A Câmara dos Deputados analisa a viabilização de um novo Código de Processo Penal. O texto retira da lei o trecho do artigo 283, que prevê que ninguém poderá ser preso antes do trânsito em julgado do processo, ou seja, antes do momento de uma decisão definitiva, em que todos os recursos se esgotam. O novo texto ainda traz outro artigo, que autoriza a execução da pena após decisão colegiada, o que ocorre na segunda instância recursal.
Para Maurício Zanoide, professor do Departamento de Direito Processual da Faculdade de Direito (FD) da USP, a decisão pode provocar efeitos severos na população. Ao Jornal da USP no Ar 1ª Edição, o professor explica que a população precisa estar ciente do ônus que vai enfrentar caso ocorra a aprovação do texto, cuja proposta já foi discutida pelo Supremo Tribunal Federal em anos anteriores. Zanoide conta que o STF julgou necessário, em 2009, que houvesse suspensão da pena enquanto os tribunais superiores julgassem o caso. Em 2016, o STF muda de posição novamente e diz que é possível a prisão após a condenação em segunda instância. “Em 2019, o STF é chamado de novo à discussão e, com base no novo artigo 283, ele discute o mesmo dispositivo constitucional e muda de posição novamente. É impossível não se observar essas mudanças sem reconhecer que elas só ocorreram porque houve uma pressão política muito grande”, afirma.
O professor observa que houve um aumento substancial de presos provisórios sem trânsito em julgado cumprindo pena. “Esse aumento foi cada vez mais progressivo e, se nós juntarmos os presos provisórios em execução provisória e os presos provisórios que estão cumprindo, por exemplo, prisão preventiva, temos aproximadamente que 60% dos presos no sistema carcerário são presos provisórios”, ele conta, afirmando que o aumento dos presos provisórios gera um custo muito alto para o Estado. “Um sistema de justiça saudável não pode ter mais de 60% dos presos do seu sistema em regime provisório, isso significa que o processo demora para ser julgado, que existe com certeza uma grande dose de impunidade no sistema, dos que estão presos esperando julgamento e impunidade para aqueles que não são presos, porque só os mandados de prisão que não foram cumpridos, temos mais de 300 mil.”
O outro artigo do novo texto do Código de Processo Penal discutido na Câmara autoriza a execução da pena após decisão colegiada, ou seja, por um grupo de juízes, o que ocorre na segunda instância recursal.
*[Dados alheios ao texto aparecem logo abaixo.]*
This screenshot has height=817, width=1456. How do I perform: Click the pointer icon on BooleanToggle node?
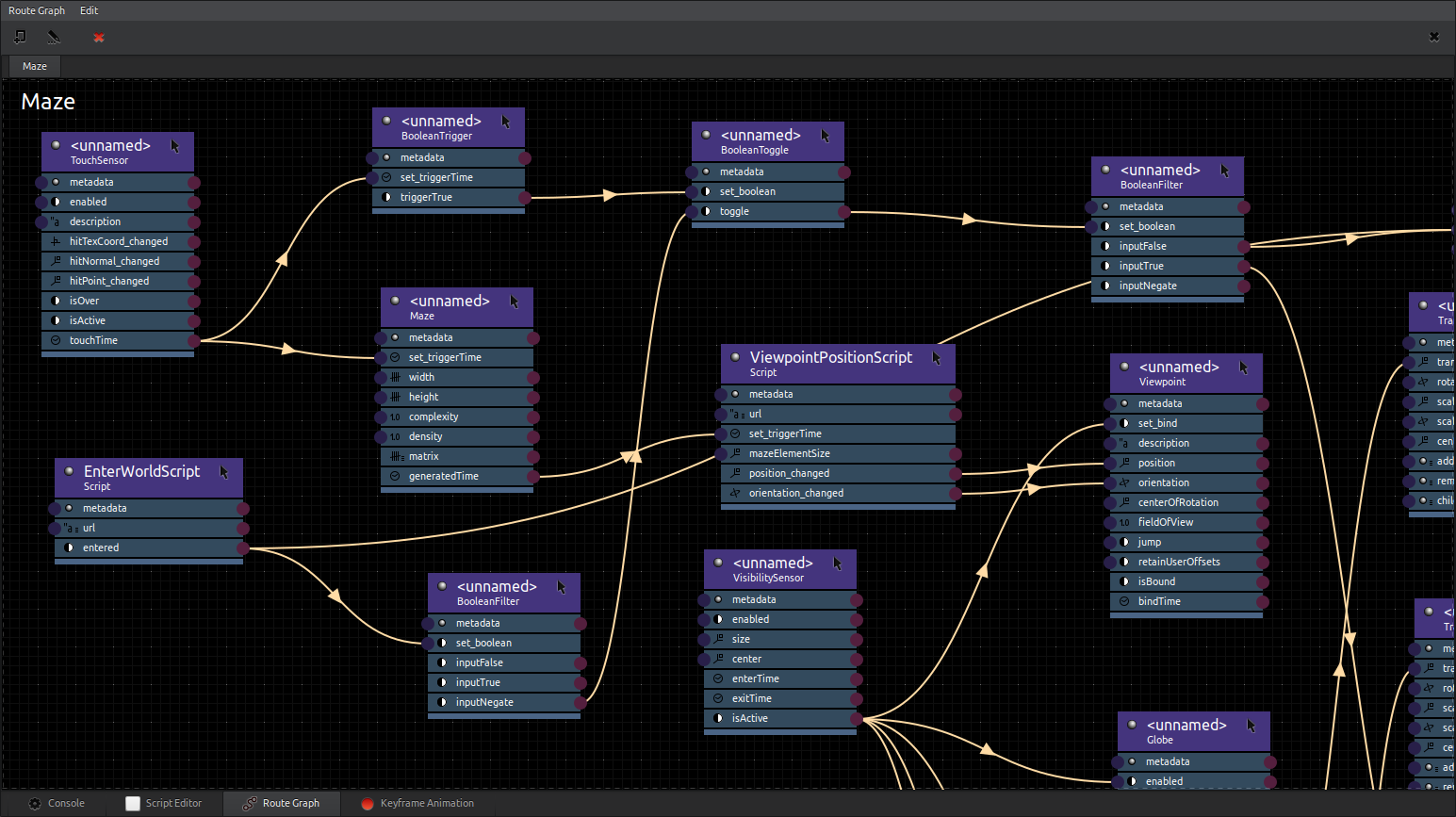point(826,136)
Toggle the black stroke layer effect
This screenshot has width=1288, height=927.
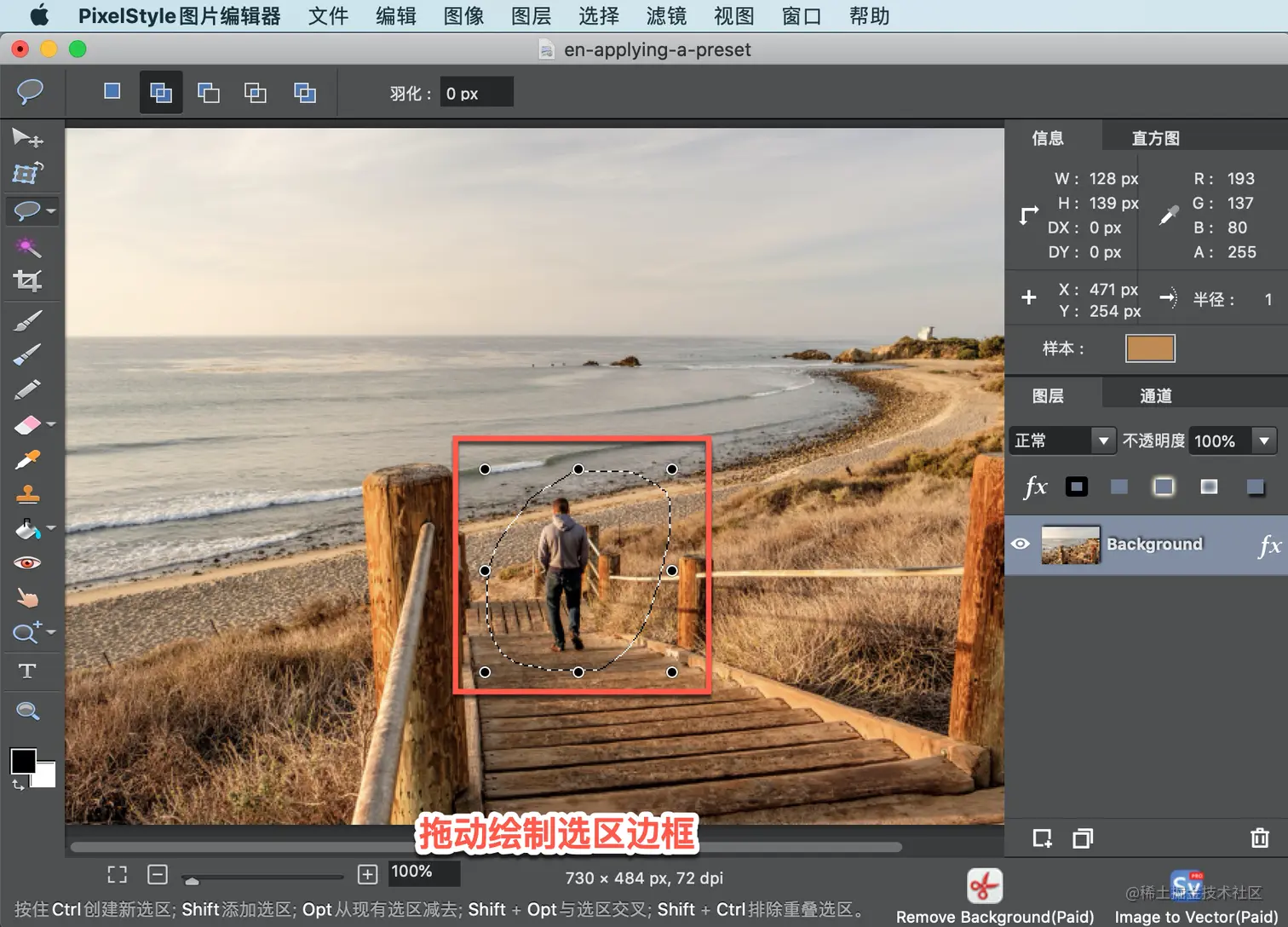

O professor Zanoide explica que isso significa que a execução provisória da pena vai se dar após o julgamento ocorrido normalmente nos Tribunais de Justiça dos Estados e nos Tribunais Regionais Federais, “sem a necessidade de se ir ao STJ ou ao STF, mas isso não retira o direito das pessoas pleitearem habeas corpus”. Para ele, “para diminuir a impunidade, eu não tenho que tirar as travas de segurança do sistema para ter uma decisão segura, preciso fazer o sistema ser mais eficiente, fazer com que os inquéritos policiais demorem menos, e, para isso, preciso investir na polícia investigativa, na polícia civil, preciso fazer com que os processos judiciais sejam menos burocratizados, mais ágeis”.